The prevailing “wisdom” of her day decreed that females were weak, incompetent, incapable of making valuable contributions to the common good. But Charlotte Denman Lozier never believed it. When she was very young, her family left their hometown of Milburn, N.J., for the then frontier area of Winona, Minn. After losing her mother in her early teens, she supported her younger siblings by teaching. At age 20 she returned East not for a softer life, but to earn a degree at the New York City Medical College for Women, an institution deemed outrageous not only because the students were female, but because they were taught about hygiene and patient self-help. While a student, she organized a successful protest against Bellevue Hospital’s refusal to extend clinical privileges to medical women. Upon graduation, she gained a professorship in the college. She married the physician son of college founder Clemence Lozier, a remarkable woman in her own right. Charlotte proceeded to bear and raise several children while teaching and maintaining an active maternal/child health practice.

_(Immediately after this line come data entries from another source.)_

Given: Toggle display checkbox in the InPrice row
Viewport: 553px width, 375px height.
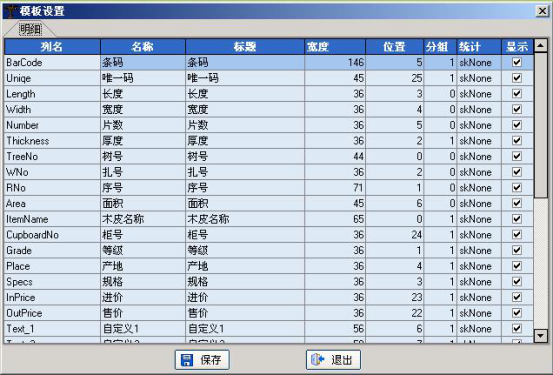Looking at the screenshot, I should coord(517,297).
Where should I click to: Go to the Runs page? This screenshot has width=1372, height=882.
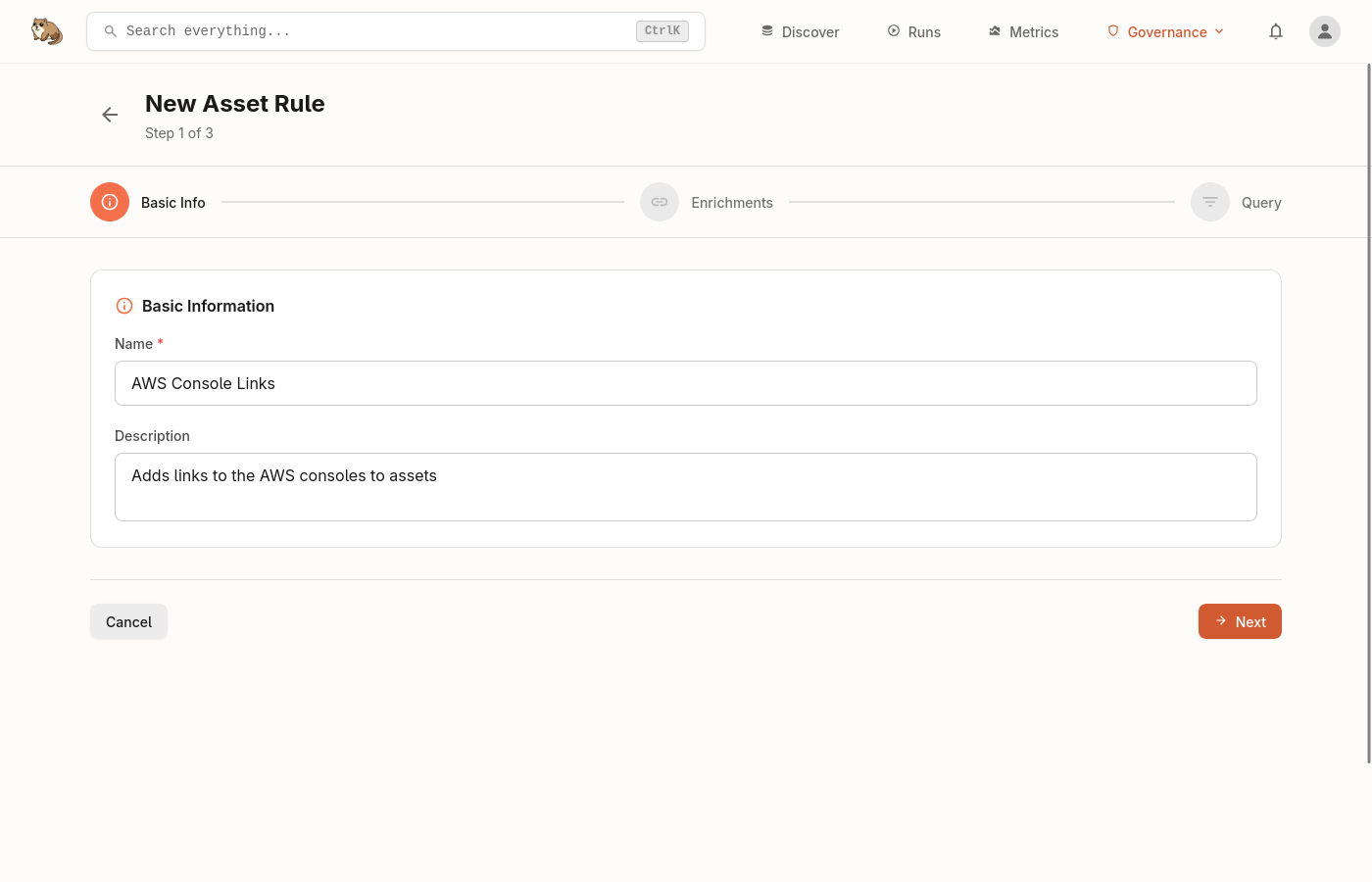913,31
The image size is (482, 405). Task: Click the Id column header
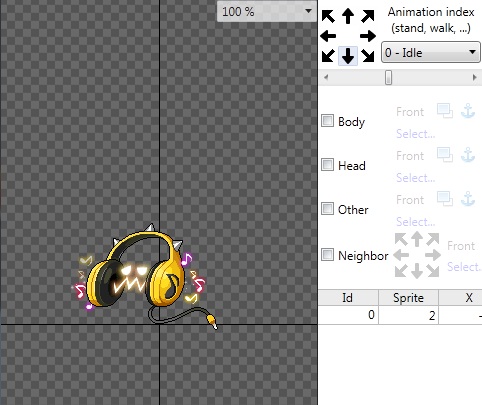tap(348, 298)
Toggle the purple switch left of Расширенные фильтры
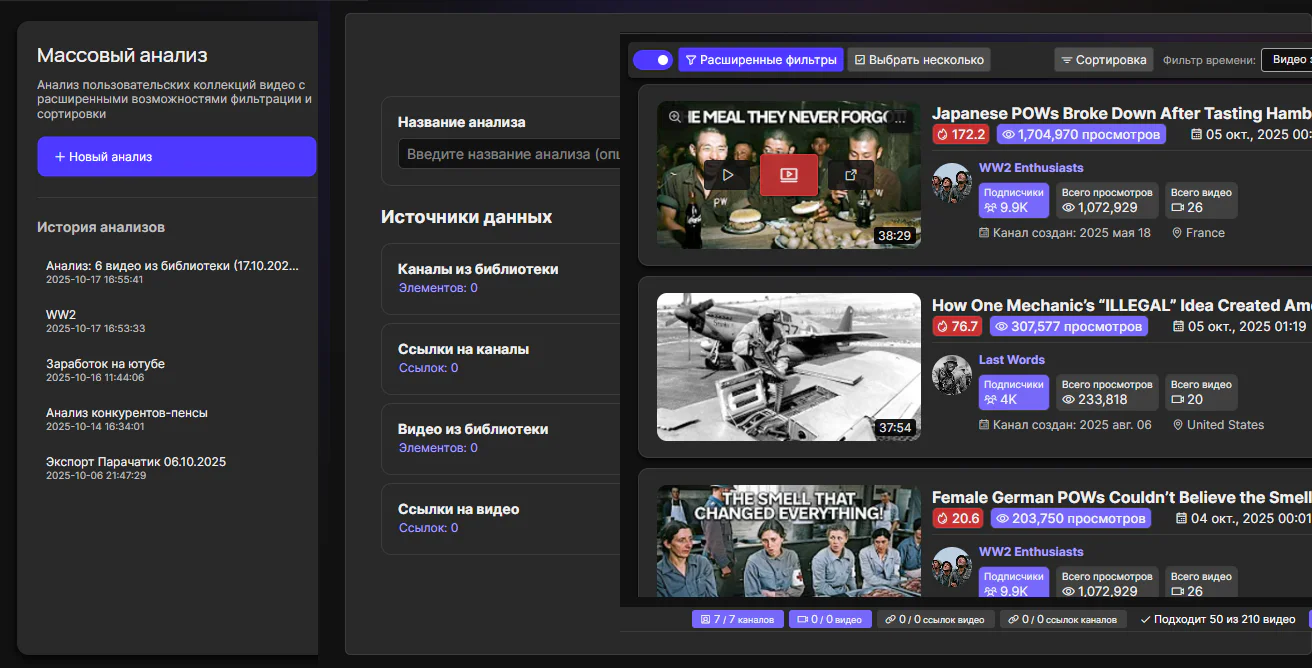Screen dimensions: 1312x668 [x=652, y=60]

Yet she was not content to keep success to herself. Countering the ugly stereotypes of subversive females, Cyrus Foss, her pastor at Trinity Methodist Episcopal Church, remarked: “She was no an unwomanly woman without a heart, nor with possibilities of affection utterly subordinated to ambition or pride. She was a true-hearted wife and mother. The ruling motive of her professional life seems to have been not personal fame or emolument, but the unselfish desire to benefit her sex.” In addition to her medical work and suffrage advocacy, Lozier belonged to Sorosis (“Sisterhood”), an early professional women’s support network. She served as first vice president of the National Working Women’s Association, an organization that sought improved labor conditions for women of all socioeconomic classes.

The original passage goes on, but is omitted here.